Stored items:
----------------------------------------

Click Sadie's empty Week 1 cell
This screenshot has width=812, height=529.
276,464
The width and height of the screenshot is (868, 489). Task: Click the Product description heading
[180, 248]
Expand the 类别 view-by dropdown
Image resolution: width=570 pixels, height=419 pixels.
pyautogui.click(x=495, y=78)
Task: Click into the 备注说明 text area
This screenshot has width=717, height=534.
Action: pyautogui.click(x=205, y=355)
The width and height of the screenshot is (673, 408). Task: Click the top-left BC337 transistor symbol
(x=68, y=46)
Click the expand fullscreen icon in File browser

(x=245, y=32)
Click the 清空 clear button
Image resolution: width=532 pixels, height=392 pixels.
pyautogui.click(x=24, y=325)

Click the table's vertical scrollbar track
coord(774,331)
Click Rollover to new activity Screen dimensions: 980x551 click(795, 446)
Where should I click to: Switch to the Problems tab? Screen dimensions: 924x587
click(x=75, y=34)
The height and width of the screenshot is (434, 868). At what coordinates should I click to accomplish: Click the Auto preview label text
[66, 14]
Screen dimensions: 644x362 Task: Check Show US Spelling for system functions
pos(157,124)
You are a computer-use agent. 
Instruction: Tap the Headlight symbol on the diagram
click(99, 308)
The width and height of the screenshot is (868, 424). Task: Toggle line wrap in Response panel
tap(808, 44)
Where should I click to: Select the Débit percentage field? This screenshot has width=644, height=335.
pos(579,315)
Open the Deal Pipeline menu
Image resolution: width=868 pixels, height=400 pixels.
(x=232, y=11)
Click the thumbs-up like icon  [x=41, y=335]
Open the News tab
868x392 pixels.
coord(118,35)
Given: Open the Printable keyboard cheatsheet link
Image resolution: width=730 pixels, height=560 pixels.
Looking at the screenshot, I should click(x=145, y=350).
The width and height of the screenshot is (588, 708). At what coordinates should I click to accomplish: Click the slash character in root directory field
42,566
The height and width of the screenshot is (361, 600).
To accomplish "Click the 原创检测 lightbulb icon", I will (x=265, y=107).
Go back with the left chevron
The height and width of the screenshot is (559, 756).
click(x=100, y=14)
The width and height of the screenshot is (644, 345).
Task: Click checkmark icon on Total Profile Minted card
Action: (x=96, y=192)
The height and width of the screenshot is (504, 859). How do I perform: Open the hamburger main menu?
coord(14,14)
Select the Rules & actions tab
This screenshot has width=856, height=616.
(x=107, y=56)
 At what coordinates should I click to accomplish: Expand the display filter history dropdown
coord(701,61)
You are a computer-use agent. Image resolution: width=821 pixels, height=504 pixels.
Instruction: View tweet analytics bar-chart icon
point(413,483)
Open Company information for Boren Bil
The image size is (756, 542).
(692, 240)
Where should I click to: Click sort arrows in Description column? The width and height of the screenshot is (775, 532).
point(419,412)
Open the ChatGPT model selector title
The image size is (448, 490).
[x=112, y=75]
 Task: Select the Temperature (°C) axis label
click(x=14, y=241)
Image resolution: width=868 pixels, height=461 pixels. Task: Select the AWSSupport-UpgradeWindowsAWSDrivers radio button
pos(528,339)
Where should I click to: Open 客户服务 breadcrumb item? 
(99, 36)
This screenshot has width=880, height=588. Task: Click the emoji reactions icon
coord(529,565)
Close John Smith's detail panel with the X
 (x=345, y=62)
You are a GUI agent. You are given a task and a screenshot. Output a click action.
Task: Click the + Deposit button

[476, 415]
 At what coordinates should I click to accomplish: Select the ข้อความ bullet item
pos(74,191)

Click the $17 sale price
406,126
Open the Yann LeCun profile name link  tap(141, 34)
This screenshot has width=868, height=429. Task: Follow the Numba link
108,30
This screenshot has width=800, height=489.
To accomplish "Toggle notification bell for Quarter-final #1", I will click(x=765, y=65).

----------------------------------------

WHAT IS NEEDED: Having found the line with "Click the $17 sale price", transcribe it and each line after it to the end of the entries, with no other lines.

OUTPUT OF THE EXERCISE:
Click the $17 sale price
406,126
Open the Yann LeCun profile name link  tap(141, 34)
This screenshot has width=868, height=429. Task: Follow the Numba link
108,30
This screenshot has width=800, height=489.
To accomplish "Toggle notification bell for Quarter-final #1", I will click(x=765, y=65).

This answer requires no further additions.